* **What you should do**
If the records below hold pictures, omit them, and print exactly the lines from the first line through the line containing "Task: Expand the Name Box dropdown arrow", inclusive.

* **Data records**
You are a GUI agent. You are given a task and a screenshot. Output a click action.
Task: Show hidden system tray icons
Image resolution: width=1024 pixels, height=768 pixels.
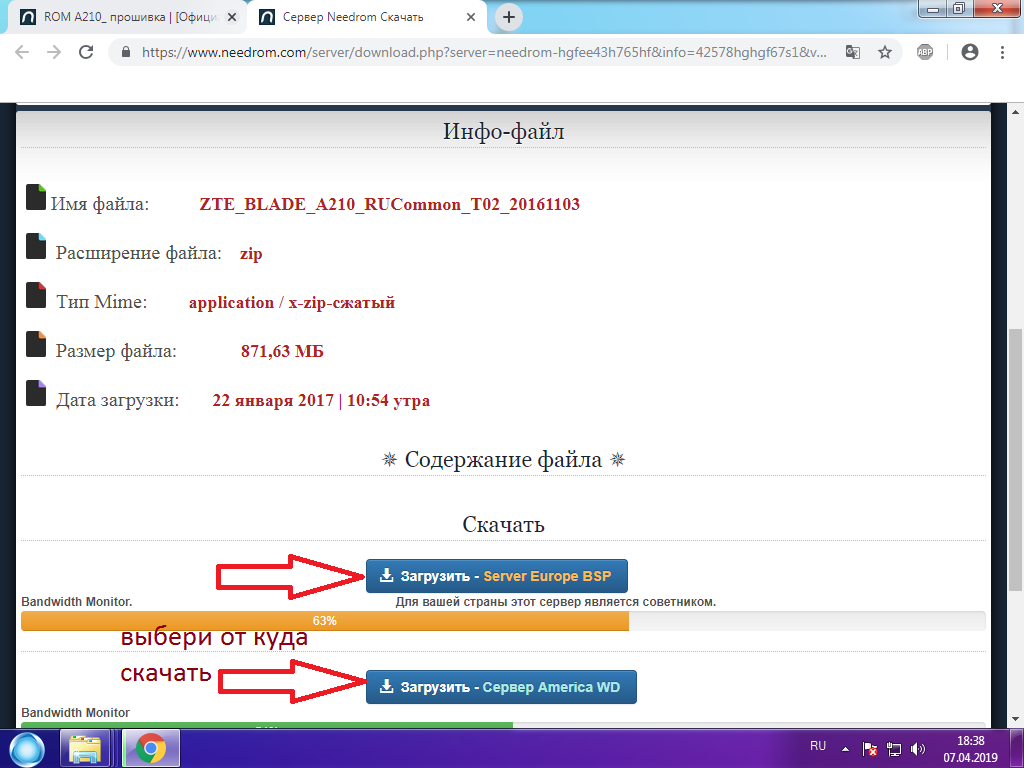point(847,747)
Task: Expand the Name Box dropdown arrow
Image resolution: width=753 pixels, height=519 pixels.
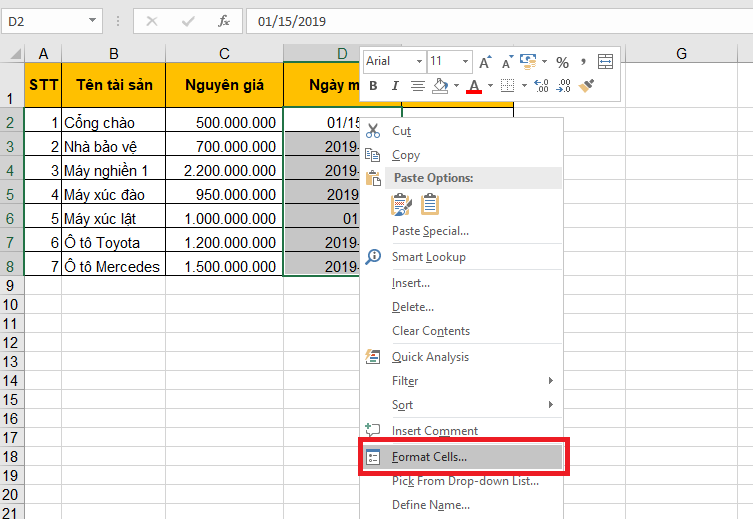Action: click(93, 20)
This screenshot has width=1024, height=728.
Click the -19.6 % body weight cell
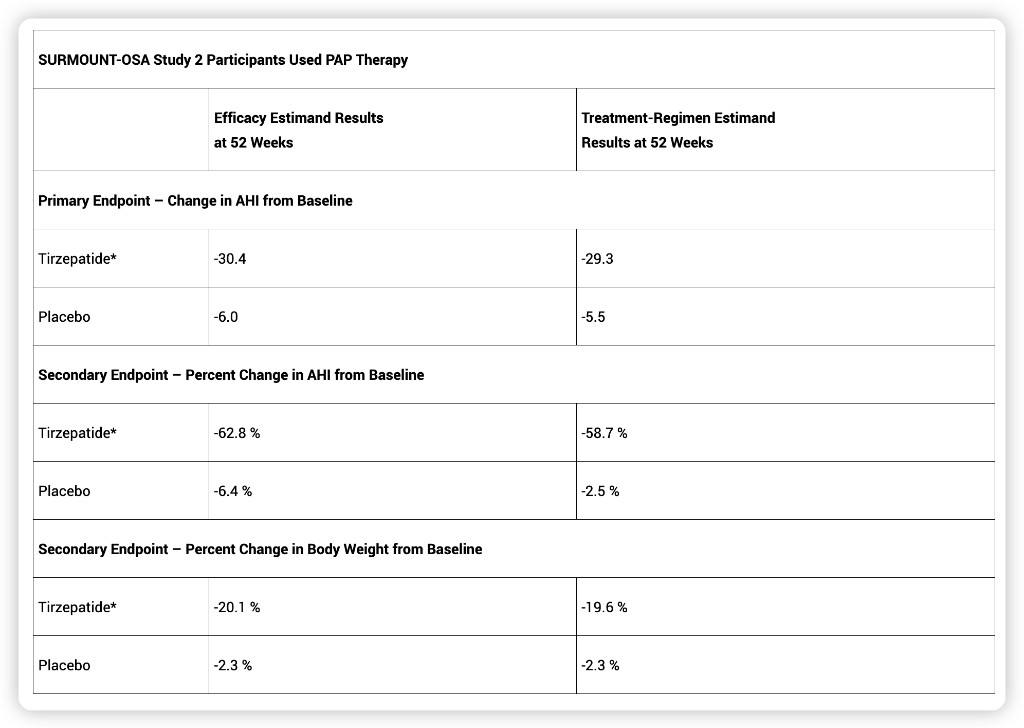click(604, 607)
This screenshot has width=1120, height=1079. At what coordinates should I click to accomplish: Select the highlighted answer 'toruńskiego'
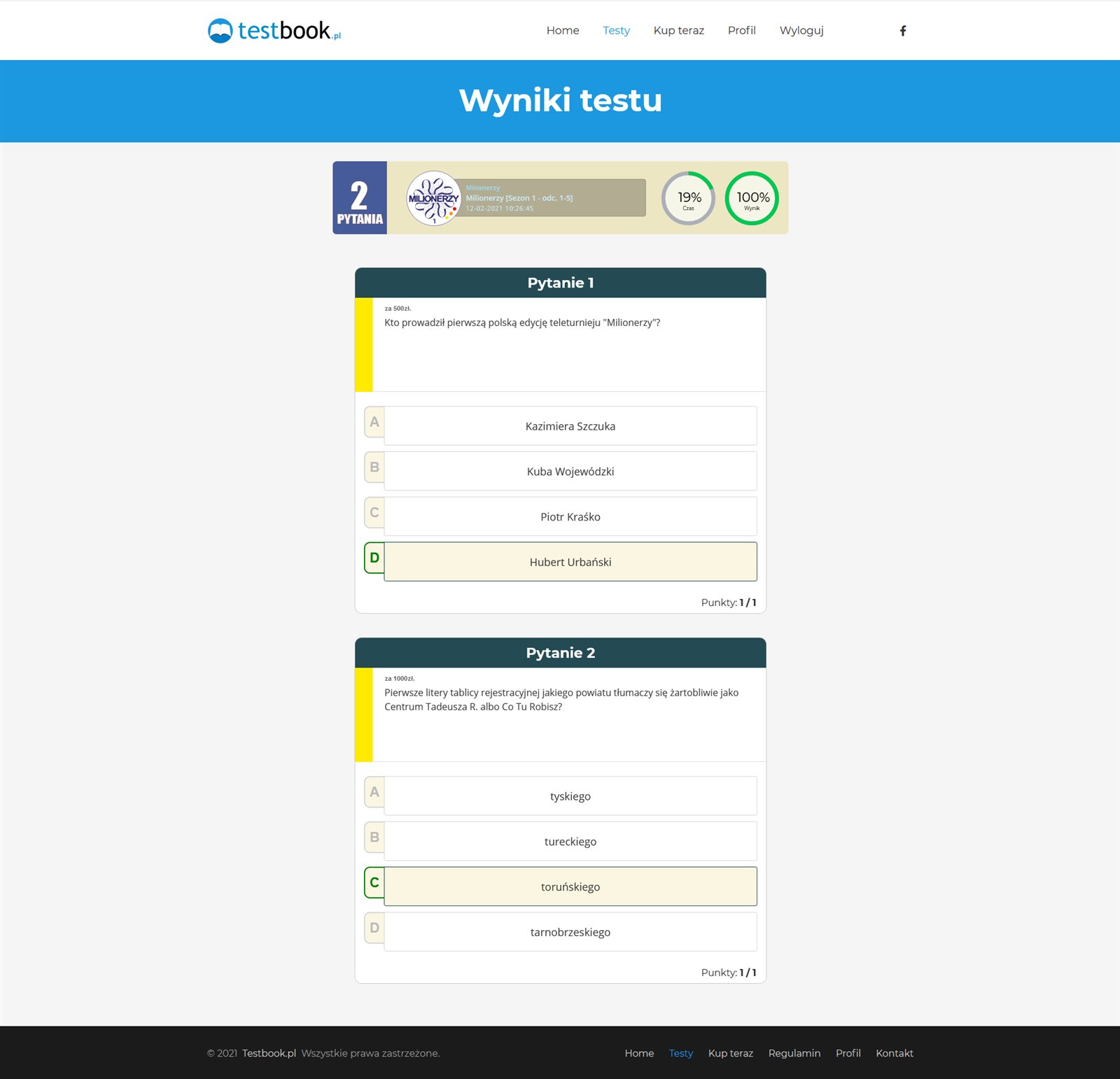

* **Completed exercise**
You are a GUI agent. You are given a task and a screenshot. Output a click action.
Task: Show hidden system tray icons
Image resolution: width=1024 pixels, height=768 pixels.
point(847,747)
Task: Expand the Name Box dropdown arrow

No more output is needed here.